之前已经给大家介绍过使用glmnet实现lasso回归了，详情可见：使用glmnet做lasso回归。

今天给大家演示下如何使用tidymodels实现lasso回归。

整理数据的过程略，大家可以直接去粉丝QQ群文件下载整理好的数据（别问我怎么加群，加了群也别问我数据在哪里！）。

今天使用的数据是一个回归数据，结果变量是imdb_rating评分，是数值型的，其余都是预测变量，数据一共有136行，32列。

加载R包和数据

加载数据，并分为训练集和测试集，比例为3/4：

library(tidyverse)
library(tidymodels)
load(file = "office.rdata")

office_split <- initial_split(office, strata = season)
office_train <- training(office_split)
office_test <- testing(office_split)

预处理

首先处理下episode_name这个变量，它既不是预测变量，也不是结果变量，但是我们需要它留在数据集中，所以为了不影响建模过程，给它分配一个新的角色：ID。

去掉零方差变量，再进行中心化和标准化：

office_rec <- recipe(imdb_rating ~ ., data = office_train) %>%
  update_role(episode_name, new_role = "ID") %>%
  step_zv(all_numeric(), -all_outcomes()) %>%
  step_normalize(all_numeric(), -all_outcomes())

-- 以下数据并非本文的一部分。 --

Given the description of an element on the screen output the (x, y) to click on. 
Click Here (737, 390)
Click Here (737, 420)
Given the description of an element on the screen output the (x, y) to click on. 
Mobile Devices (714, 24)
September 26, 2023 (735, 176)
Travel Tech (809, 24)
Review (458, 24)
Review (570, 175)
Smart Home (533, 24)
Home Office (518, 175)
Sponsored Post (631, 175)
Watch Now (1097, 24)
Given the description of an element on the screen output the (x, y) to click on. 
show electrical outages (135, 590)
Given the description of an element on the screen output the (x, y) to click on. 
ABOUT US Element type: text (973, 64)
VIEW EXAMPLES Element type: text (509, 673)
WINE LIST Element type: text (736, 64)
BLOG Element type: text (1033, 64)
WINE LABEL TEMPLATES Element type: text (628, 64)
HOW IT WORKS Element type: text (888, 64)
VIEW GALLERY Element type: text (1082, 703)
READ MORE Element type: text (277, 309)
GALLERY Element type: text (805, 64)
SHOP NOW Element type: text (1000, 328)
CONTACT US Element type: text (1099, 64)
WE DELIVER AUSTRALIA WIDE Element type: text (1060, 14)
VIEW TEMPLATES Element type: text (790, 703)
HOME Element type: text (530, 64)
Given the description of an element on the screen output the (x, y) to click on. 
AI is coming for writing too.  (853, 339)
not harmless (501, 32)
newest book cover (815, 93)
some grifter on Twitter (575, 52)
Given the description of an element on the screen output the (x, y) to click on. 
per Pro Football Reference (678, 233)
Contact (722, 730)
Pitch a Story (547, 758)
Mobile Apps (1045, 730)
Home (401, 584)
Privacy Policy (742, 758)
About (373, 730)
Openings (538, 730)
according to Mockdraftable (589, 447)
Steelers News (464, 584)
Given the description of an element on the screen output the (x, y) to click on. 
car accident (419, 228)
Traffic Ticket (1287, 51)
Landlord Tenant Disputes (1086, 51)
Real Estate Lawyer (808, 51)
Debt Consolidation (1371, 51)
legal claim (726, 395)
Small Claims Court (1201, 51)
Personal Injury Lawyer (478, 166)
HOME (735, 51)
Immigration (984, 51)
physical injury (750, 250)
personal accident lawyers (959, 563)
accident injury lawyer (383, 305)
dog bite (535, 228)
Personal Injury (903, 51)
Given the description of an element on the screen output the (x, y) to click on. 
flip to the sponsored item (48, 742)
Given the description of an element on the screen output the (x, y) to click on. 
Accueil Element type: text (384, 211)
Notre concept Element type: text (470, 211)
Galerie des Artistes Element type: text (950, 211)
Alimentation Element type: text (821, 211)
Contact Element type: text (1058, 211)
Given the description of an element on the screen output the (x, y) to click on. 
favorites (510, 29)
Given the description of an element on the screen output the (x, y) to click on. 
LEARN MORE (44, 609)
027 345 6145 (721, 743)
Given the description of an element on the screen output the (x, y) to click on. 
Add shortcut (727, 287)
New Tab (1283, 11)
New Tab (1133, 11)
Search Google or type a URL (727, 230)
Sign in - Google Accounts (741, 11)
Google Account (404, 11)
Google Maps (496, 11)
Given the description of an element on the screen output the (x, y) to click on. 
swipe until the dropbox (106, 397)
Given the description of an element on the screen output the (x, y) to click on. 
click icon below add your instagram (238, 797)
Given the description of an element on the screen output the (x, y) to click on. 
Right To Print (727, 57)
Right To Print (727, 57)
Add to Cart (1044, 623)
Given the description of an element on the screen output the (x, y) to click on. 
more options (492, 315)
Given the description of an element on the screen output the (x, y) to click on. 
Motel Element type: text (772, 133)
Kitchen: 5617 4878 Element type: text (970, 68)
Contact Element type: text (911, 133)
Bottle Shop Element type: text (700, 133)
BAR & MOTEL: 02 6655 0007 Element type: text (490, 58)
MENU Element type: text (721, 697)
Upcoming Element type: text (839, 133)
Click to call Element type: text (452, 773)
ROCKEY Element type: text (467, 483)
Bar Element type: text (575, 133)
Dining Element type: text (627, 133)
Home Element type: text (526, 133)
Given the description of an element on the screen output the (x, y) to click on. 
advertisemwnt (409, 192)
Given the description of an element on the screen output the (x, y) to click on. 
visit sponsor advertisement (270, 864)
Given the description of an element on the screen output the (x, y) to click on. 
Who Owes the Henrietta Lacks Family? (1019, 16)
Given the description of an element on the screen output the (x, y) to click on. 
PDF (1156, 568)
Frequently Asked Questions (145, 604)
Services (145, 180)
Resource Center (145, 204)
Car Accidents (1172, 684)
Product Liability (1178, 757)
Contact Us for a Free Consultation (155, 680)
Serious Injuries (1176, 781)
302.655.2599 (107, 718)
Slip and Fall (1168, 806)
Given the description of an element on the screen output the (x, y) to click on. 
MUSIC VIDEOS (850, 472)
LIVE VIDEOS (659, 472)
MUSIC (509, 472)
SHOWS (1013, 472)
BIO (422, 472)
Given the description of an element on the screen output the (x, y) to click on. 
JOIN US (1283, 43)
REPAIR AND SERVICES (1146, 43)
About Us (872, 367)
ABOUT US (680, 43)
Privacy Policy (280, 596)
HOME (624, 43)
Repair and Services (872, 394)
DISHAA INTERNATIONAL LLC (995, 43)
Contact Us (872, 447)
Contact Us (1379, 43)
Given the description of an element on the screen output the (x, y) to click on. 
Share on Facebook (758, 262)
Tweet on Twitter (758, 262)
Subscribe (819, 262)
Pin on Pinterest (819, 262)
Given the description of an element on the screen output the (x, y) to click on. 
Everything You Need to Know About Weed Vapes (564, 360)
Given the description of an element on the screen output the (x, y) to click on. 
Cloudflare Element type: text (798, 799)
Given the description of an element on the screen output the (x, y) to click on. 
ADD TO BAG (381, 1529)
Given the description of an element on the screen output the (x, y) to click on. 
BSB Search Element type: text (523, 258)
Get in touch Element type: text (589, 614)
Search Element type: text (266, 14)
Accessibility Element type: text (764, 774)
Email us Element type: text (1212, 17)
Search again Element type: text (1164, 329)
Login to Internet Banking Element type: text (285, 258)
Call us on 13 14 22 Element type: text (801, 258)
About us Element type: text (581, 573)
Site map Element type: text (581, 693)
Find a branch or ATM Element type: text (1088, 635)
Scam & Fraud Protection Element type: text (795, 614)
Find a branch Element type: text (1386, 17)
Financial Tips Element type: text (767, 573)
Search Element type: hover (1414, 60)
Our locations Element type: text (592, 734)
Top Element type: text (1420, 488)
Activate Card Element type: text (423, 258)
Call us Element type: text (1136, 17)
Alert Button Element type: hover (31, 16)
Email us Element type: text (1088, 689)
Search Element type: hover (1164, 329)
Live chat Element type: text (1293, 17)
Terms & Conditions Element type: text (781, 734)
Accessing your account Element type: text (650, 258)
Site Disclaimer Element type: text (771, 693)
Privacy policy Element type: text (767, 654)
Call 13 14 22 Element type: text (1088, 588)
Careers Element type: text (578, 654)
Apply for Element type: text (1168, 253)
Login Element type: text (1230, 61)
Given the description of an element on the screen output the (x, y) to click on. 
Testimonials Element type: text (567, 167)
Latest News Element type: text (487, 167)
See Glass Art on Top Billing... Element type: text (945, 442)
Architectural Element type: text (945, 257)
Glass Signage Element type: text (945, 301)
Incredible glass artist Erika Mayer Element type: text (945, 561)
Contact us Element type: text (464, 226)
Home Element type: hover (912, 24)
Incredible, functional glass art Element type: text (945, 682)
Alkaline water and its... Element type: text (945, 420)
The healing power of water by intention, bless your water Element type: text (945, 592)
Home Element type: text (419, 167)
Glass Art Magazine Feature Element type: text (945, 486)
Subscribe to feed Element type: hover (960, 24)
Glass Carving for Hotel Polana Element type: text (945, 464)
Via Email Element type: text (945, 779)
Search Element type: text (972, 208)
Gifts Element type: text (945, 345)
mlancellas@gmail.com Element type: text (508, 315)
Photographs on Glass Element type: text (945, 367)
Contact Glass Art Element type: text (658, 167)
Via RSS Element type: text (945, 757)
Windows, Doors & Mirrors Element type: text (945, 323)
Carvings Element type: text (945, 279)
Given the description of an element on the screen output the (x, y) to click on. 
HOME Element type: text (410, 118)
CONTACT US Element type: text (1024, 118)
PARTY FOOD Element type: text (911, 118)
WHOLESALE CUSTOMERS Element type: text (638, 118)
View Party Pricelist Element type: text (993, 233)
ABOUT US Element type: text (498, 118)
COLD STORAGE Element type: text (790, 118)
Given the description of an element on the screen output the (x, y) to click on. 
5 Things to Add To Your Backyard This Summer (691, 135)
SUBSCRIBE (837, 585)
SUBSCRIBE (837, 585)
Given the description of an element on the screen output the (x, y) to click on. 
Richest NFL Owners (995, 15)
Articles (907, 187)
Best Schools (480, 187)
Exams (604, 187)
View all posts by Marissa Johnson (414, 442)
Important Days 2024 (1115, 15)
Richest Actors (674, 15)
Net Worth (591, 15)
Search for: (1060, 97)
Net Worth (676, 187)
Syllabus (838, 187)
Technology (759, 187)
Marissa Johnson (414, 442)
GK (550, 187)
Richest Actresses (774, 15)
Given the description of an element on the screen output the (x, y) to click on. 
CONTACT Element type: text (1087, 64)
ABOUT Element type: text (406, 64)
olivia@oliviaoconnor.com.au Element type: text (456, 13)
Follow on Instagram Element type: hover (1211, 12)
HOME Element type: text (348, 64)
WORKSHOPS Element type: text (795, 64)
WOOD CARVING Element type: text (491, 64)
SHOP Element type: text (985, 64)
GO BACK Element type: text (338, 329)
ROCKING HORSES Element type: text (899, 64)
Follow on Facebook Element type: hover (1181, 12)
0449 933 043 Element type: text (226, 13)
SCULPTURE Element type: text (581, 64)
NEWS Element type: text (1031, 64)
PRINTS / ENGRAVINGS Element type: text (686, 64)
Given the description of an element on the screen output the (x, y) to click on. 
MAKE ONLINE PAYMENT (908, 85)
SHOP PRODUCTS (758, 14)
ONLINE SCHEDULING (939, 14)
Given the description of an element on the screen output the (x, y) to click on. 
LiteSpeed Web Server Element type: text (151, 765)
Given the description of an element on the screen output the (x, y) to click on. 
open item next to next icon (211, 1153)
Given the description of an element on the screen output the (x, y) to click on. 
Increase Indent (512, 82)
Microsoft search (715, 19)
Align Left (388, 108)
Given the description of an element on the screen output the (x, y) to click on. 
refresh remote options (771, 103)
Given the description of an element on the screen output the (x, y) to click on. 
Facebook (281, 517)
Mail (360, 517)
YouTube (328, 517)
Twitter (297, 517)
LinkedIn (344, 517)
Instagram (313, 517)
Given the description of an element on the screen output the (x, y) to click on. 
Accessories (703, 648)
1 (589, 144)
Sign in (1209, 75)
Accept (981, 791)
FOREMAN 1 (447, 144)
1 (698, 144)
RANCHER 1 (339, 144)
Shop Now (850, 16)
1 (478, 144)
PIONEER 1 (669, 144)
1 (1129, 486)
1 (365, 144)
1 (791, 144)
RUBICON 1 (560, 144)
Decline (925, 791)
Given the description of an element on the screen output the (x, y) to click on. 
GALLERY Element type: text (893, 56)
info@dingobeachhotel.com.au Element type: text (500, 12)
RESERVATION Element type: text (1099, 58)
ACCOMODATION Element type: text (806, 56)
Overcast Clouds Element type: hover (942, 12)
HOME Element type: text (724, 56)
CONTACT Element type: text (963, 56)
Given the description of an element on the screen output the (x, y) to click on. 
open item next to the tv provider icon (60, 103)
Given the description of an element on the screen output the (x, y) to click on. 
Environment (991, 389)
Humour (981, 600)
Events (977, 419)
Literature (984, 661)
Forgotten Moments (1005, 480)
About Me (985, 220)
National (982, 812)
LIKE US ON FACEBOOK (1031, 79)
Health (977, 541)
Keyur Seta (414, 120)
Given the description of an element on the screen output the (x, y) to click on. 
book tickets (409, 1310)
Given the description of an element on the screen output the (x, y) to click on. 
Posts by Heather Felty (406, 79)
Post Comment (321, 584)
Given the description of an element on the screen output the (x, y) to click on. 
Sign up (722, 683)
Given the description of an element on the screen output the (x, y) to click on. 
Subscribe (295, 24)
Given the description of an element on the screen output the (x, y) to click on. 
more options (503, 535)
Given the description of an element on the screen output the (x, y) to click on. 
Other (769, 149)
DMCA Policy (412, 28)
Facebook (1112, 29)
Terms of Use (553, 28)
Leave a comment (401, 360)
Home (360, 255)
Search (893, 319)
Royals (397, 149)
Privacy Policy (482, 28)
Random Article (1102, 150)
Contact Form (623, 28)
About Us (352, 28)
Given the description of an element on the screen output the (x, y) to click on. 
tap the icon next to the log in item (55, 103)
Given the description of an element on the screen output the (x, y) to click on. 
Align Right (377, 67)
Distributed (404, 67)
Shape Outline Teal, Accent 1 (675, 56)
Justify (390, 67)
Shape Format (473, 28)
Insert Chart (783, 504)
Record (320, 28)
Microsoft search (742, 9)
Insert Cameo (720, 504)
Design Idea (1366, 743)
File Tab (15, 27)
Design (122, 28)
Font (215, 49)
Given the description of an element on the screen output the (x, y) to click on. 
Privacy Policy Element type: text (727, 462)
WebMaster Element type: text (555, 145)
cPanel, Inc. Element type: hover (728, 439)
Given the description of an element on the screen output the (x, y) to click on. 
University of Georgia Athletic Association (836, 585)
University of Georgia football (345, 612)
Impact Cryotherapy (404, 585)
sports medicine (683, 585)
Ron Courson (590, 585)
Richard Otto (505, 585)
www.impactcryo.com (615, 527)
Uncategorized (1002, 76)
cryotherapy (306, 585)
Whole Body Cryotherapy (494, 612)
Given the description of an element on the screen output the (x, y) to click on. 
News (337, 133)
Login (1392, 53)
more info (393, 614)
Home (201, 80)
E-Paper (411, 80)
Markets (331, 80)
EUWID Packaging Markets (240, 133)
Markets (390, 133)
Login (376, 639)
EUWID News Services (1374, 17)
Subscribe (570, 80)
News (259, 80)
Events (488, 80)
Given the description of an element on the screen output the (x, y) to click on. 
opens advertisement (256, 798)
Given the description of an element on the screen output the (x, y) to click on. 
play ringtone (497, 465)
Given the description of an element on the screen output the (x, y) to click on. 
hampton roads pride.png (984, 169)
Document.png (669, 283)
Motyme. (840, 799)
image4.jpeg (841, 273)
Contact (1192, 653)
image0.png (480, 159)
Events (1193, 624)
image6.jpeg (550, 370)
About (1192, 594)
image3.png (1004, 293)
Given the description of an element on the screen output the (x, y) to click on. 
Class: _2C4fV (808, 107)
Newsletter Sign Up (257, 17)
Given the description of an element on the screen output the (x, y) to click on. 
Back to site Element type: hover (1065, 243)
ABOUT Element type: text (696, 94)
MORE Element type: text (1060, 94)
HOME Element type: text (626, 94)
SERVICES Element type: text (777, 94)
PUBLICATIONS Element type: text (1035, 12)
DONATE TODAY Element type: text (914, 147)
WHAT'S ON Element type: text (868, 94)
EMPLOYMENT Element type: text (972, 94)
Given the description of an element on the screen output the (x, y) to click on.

office_prep <- office_rec %>%
  prep(strings_as_factors = FALSE)

建模

我们通过tidymodels实现lasso回归，其实还是要借助glmnet包的，因为tidymodels本身并不能实现任何算法，它只是提供一个统一的接口而已，这一点我们在之前也详细介绍过：tidymodels之parsnip的强大之处

glmnet虽然强大，但是它的一些参数非常的不人性化，tidymodels根据每个参数的意义对这些参数进行了重新命名。

tidymodels中的mixture就是glmnet中的alpha，所以mixture=1就是使用lasso回归。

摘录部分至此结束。